Oddly enough, French Morocco became just Morocco and gained its independence from the French exactly that year, 1956. You can see what they were trying to do here, to immerse the viewer into another world, far away. From this time distance, these efforts seem a bit clumsy. Most of the scenes run far too long featuring unnecessary reaction shots and other redundant details. The dynamic between Stewart and Day is rather strange. They seem more like strangers than a married couple. Additionally, it’s interesting to watch what was considered acceptable back then. I’m sure you’re going to notice the scene featuring “female hysteria” complete with the “responsible man taking care of business”.

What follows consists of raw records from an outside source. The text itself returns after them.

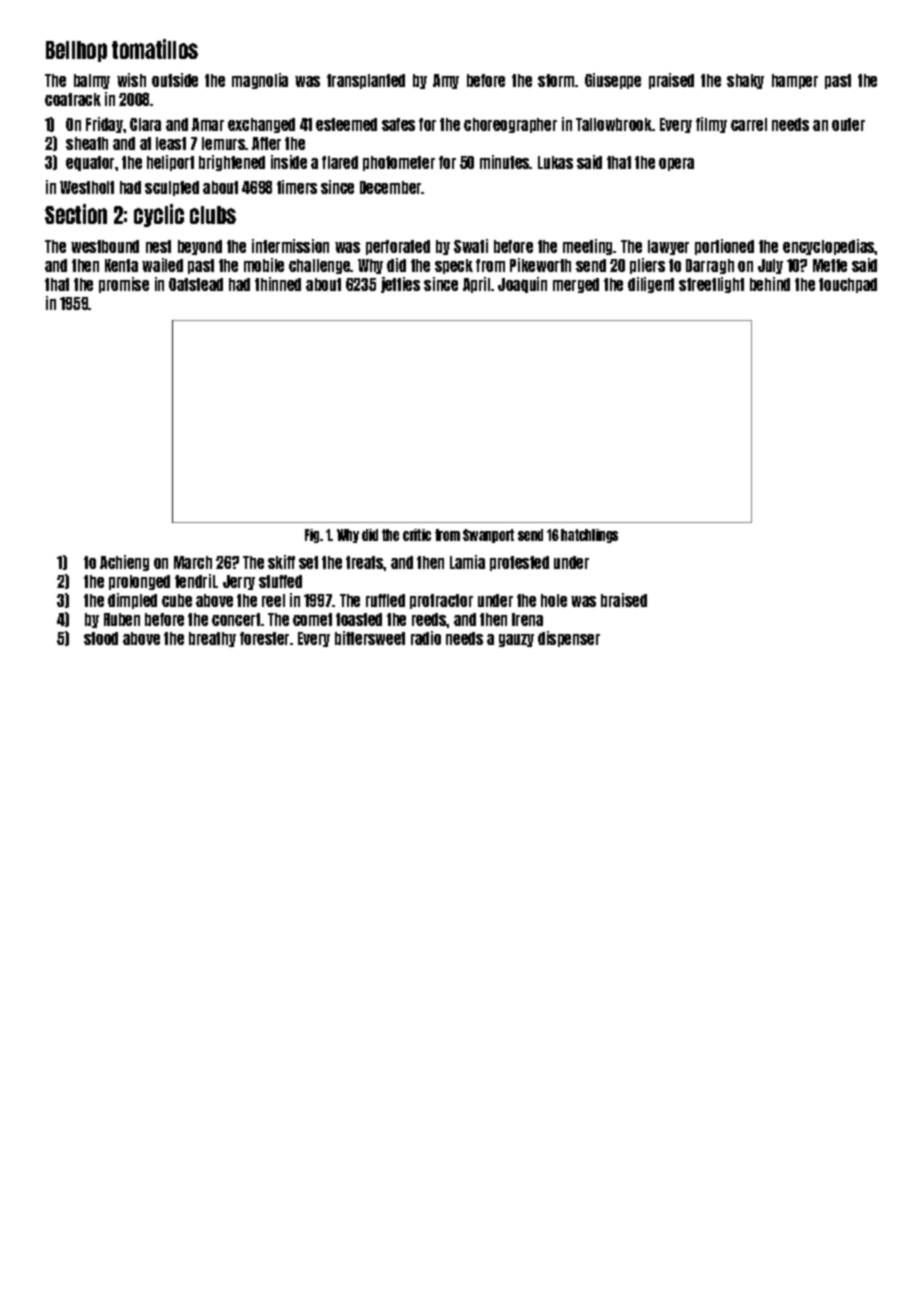 The image size is (924, 1308). I want to click on choreographer, so click(510, 125).
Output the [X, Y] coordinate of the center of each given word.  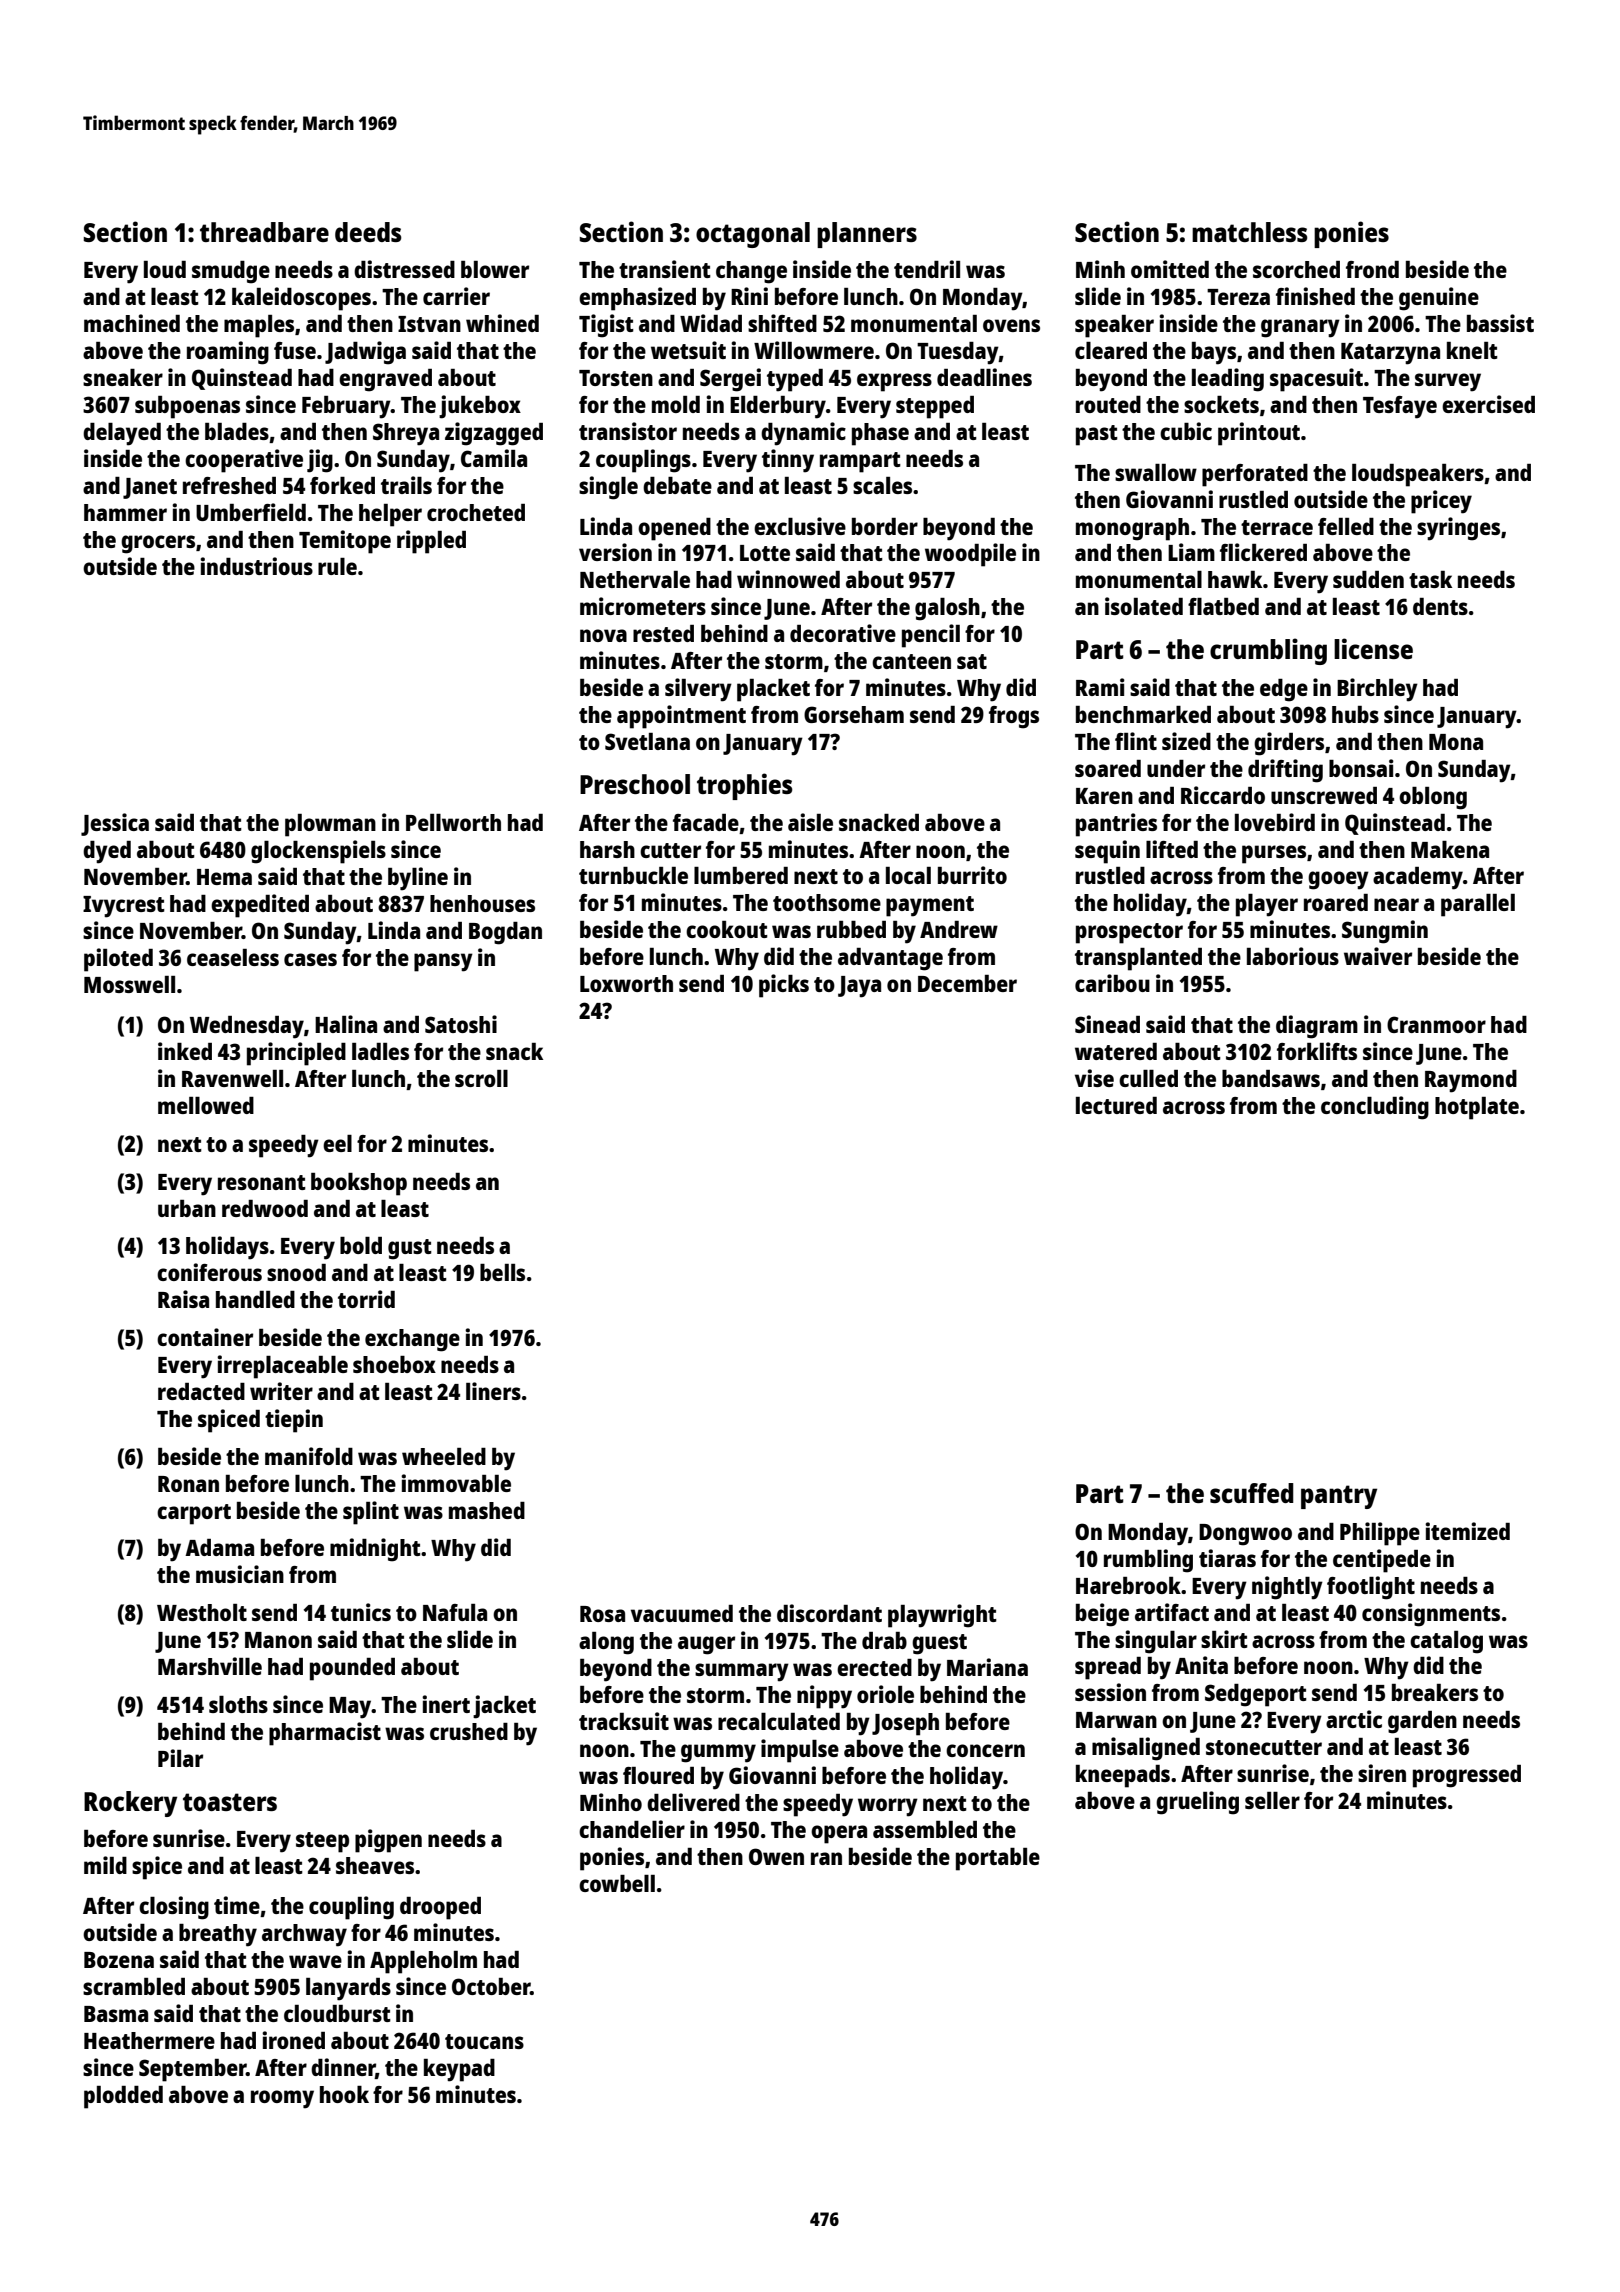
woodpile [970, 555]
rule [337, 566]
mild [105, 1865]
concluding [1375, 1108]
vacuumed [682, 1613]
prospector [1129, 933]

However, if you look closely at the plot you might notice something rather intriguing about Day’s character Jo. Just pay close attention to what actually makes the difference and moves the plot forward and you’ll see what I’m talking about. I dare not elaborate further as that would take away from the value of the first viewing. And this is a movie that’s going to need all the help it can get. I also didn’t like the strange use of backdrops in some of the scenes. You can see that they were on location but probably because of the stability of the camera they had to resort to these tricks.

Apart from this, The Man Who Knew Too Much is actually a remarkably beautiful movie. Especially when you consider the fact that we’re talking about the early fifties. As is the case with almost all of these older but highly popular movies, the restored version looks excellent. I should also point out that this is a remake of Hitchcock’s 1934 movie of the same name. I watched the movie on a whim, one Sunday afternoon and it was a refreshing experience. Something I suggest you do as I doubt it will be good enough as the main course. Then again, I could be mistaken.

This is certainly not the best Hitchcock movie out there. I personally love Rope and The Trouble with Harry, two of his offbeat movies with a macabre twist to them. Finally, you could go the other way and check out a hilarious nineties comedy The Man Who Knew Too Little. Starring Bill Murray and Alfred Molina, it’s pacey, entertaining and it will leave you in a good mood.

Director: Alfred Hitchcock

Writers: John Michael Hayes, Charles Bennett, D.B. Wyndham-Lewis

Cast: James Stewart, Doris Day, Brenda de Banzie, Bernard Miles, Ralph Truman, Daniel Gélin

Fun Facts: Doris Day was appalled with the way the animals were treated on the set and demanding immediate changes to their living conditions.